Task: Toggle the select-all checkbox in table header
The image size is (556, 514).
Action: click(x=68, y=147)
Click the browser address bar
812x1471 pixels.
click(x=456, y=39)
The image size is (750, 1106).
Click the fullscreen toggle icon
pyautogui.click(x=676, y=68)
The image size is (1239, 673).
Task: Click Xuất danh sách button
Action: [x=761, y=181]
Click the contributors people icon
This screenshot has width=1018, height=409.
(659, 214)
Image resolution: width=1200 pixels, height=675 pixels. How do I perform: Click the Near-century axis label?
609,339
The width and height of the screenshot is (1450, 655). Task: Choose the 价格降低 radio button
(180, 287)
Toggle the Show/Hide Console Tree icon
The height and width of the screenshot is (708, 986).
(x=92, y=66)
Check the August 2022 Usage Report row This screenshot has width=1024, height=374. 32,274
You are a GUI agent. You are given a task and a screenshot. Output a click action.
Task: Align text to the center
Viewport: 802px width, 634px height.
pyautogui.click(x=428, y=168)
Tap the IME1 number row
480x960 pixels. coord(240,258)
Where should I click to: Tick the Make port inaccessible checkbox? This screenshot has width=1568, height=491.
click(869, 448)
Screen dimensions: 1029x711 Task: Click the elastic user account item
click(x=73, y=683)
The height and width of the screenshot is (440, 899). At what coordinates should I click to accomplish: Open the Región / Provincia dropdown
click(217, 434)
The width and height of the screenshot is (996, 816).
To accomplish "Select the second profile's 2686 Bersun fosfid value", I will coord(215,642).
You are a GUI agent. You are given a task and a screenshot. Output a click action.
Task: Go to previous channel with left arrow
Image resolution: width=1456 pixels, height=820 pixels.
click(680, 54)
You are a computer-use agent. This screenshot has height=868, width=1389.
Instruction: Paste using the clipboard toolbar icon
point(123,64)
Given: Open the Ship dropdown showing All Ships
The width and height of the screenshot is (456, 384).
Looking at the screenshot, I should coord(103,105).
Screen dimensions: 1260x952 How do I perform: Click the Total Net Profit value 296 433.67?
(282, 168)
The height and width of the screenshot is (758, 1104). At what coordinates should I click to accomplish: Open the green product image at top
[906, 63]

** WHAT TO PRODUCE **
Would you please repeat, exactly as written, the lines from the one containing "Where should I" through the end of the listing above, including both, and only those?

** PROBLEM SOLUTION **
Where should I click to: Tick the Make port inaccessible checkbox? This screenshot has width=1568, height=491.
click(869, 448)
Screen dimensions: 1029x711 Task: Click the elastic user account item
click(x=73, y=683)
The height and width of the screenshot is (440, 899). At what coordinates should I click to accomplish: Open the Región / Provincia dropdown
click(217, 434)
The width and height of the screenshot is (996, 816).
To accomplish "Select the second profile's 2686 Bersun fosfid value", I will coord(215,642).
You are a GUI agent. You are given a task and a screenshot. Output a click action.
Task: Go to previous channel with left arrow
Image resolution: width=1456 pixels, height=820 pixels.
click(680, 54)
You are a computer-use agent. This screenshot has height=868, width=1389.
Instruction: Paste using the clipboard toolbar icon
point(123,64)
Given: Open the Ship dropdown showing All Ships
The width and height of the screenshot is (456, 384).
Looking at the screenshot, I should coord(103,105).
Screen dimensions: 1260x952 How do I perform: Click the Total Net Profit value 296 433.67?
(282, 168)
The height and width of the screenshot is (758, 1104). At what coordinates should I click to accomplish: Open the green product image at top
[906, 63]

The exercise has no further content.